The Search For The Perfect Pancake

I love breakfast food. Pancakes, french toast, scrambled eggs, omelettes, bacon, donuts… Pretty much any and all breakfast food is delicious. Unfortunately much of it contains eggs, and as we found out a few months ago, Lewis has a slight egg allergy. I think pancakes would be a great food for him, and can be made pretty healthy, so I’ve been testing out different eggless pancake recipes. Chris and I generally use Bisquick when we make pancakes, and I could have tried that with just leaving the egg out, but because of all the soduim in the mix I decided it would be better to go with home-made.

My first try was a complete flop. This probably has something to do with the fact that instead of following a recipe I tried to modify a recipe from Pinterest that I had never made before. The recipe was for “greek yogurt pancakes” which sounded good and healthy. I subbed in some flax-seed mixture for the egg in the recipe. The resulting pancakes were sticky and gooey and not right. They weren’t completely in-edible. I did eat one or two and Lewis willingly ate a piece of one but I ended up throwing most of them out and would not make them again.

A while later a friend tipped me off to the fact that The Food Allergy Mama’s Baking Book was free on Kindle. I bought it, browsed through all the yummy recipes, and decided to give the pancakes a try. These turned out much better. Big and fluffy and pancakey.

Yum!

Yum!

The downside to these is that they are not in any way healthy. After the disaster with the previous recipe I decided to follow this recipe completely, so I didn’t even switch out any of the flour for whole wheat. With all white flour as well as a fair amount of sugar in the batter these were not the healthy pancakes I was looking for for Lewis. I did give him some and of course he enjoyed them. I may try this recipe again with some modifications. (Cut out most of the sugar, use all or partially whole wheat flour. Also less baking powder, since I could taste is fairly strongly in the finished pancakes.)

Today was attempt number three of pancake making. The Kindle book also has a recipe for oatmeal pancakes which seemed much healthier since they use oats and whole wheat flour.

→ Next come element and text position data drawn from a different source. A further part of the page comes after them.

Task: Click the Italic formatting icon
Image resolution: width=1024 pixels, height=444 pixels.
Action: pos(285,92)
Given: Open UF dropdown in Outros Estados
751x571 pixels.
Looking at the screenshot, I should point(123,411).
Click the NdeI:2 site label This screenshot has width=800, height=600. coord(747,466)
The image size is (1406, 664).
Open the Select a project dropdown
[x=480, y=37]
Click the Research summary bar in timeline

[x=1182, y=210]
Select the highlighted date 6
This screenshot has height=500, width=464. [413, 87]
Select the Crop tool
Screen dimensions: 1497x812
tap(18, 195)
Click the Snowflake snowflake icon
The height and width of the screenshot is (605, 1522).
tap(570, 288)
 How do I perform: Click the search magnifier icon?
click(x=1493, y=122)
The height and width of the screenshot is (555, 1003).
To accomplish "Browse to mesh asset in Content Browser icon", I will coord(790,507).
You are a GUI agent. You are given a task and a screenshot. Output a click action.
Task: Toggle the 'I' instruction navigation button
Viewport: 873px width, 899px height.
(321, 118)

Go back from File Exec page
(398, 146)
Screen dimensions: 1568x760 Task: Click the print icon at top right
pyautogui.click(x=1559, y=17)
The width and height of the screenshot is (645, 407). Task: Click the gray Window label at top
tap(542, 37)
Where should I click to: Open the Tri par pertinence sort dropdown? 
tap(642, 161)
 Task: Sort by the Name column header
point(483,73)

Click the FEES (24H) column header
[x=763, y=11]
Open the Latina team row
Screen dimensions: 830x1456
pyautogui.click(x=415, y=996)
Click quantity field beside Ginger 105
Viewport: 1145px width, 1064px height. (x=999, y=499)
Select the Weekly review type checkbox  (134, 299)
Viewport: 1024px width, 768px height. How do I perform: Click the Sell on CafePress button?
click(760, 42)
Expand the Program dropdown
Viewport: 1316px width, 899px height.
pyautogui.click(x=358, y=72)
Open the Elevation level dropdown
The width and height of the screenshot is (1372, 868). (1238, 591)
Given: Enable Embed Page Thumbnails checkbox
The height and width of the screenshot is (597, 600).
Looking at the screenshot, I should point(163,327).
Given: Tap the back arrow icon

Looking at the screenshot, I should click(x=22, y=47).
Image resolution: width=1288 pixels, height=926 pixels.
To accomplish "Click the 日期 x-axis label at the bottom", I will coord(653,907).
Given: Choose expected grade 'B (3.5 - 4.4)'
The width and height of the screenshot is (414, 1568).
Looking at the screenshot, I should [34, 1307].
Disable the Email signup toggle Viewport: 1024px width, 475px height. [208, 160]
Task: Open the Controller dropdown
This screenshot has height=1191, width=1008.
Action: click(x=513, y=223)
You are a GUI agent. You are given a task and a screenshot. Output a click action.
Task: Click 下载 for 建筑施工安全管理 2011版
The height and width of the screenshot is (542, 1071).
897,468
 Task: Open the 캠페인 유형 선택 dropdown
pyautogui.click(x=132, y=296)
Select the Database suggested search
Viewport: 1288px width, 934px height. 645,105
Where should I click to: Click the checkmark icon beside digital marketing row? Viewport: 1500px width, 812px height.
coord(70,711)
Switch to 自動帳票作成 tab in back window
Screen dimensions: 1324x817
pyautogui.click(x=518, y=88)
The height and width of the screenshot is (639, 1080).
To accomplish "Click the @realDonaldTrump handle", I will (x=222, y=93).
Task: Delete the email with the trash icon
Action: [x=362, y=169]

They also use even more baking powder (6 teaspoons!) than the first recipe, which didn’t sound appealing. I decided to look around online and settled on trying this recipe. I did make some modifications again this time. Instead of sour cream I used plain greek yogurt, and in place of the water I used whole milk. Cooking for babies is supposed to be done with whole milk (babies don’t need to diet, they need to grow!) and I don’t really care about taking in a little fat with my food either. I also partially ground the oats in the coffee grinder so they would be slightly less textured, although I didn’t grind them completely to a flour.

These turned out pretty good. Thick and hearty as you would expect from an oatmeal pancake. Good flavor and good texture. I can see trying these again since they fit the bill for healthy and yummy. I might grind the oats up more finely next time. I also think I will continue trying other recipes too, since I know sometimes I am in a mood for a lighter fluffier pancake.

Oatmeal pancakes.

Oatmeal pancakes.

Lewis is still napping, I made these while he was asleep and he will have them for lunch when he gets up. Hopefully he enjoys them. Also, since most babies out-grow an egg allergy by a year maybe in a few months we can go back to eating any old pancakes and not worrying about it (although I think I will still try to stay lower on the sodium and sugar content.)